Happy Memorial Day!
Saturday, May 26, 2007
Posting will be irregular and probably light until about Wednesday, so I wish you a happy Memorial Day holiday now.
And, since I am relieved not to have the question I started yesterday's post with gnawing at the back of my mind over the long weekend (and because the quote is so good), I post the answer here.
The Inspector points out that quote I mentioned at the start of the post was in fact by Ayn Rand, but it appears in Leonard Peikoff's lecture "My Thirty Years With Ayn Rand" (which can also be found in print at the end of The Voice of Reason).
The essence of a con-man's lie," she began, "of any such lie, no matter what the details, is the attempt to gain a value by faking certain facts of reality."Family obligations and some travel would have kept me from looking for this at least for a couple of days, although another commenter would have had me on the right track. (And another provided a more elaborate formulation of what is wrong with lying which is worth reading.)

**Data entries:**
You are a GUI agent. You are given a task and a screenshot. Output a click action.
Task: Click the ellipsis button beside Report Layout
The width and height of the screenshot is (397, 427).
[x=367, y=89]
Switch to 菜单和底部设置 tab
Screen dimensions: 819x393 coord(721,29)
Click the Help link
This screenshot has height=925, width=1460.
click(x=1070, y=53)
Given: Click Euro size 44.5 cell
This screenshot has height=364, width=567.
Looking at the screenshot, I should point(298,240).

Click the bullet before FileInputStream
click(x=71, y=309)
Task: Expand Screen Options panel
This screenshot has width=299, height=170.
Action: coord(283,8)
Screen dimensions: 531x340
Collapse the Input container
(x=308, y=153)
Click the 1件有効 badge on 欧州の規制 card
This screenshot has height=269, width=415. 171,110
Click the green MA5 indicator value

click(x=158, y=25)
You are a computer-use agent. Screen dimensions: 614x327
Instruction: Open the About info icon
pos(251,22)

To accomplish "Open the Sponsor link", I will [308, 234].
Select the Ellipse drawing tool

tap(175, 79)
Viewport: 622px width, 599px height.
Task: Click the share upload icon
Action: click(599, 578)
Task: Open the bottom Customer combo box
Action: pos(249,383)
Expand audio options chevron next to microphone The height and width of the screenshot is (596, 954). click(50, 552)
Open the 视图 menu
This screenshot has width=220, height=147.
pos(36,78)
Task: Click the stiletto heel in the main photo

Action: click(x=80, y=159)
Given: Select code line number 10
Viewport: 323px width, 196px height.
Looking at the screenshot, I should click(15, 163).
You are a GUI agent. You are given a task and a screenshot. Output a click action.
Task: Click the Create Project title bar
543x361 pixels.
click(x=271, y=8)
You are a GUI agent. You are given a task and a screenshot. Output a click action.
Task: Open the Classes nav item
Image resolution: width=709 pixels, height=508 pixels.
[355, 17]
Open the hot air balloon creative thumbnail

**Work to do:**
a) Duplicate the portion of the Memorial Day post starting at "The Inspector points" and ending at "Voice of Reason).".
b) Resume the Memorial Day post from the point where it stops.
The rows were drawn from a separate source unrelated to the Memorial Day post.

**Answers given:**
a)
The Inspector points out that quote I mentioned at the start of the post was in fact by Ayn Rand, but it appears in Leonard Peikoff's lecture "My Thirty Years With Ayn Rand" (which can also be found in print at the end of The Voice of Reason).

b)
She went on: "Now can't you grasp the logical consequences of that kind of policy ? Since all facts of reality are interrelated, faking one of them leads the person to fake others; ultimately, he is committed to an all-out war against reality as such. But this is the kind of war no one can win. If life in reality is a man's purpose, how can he expect to achieve it while struggling at the same time to escape and defeat reality?"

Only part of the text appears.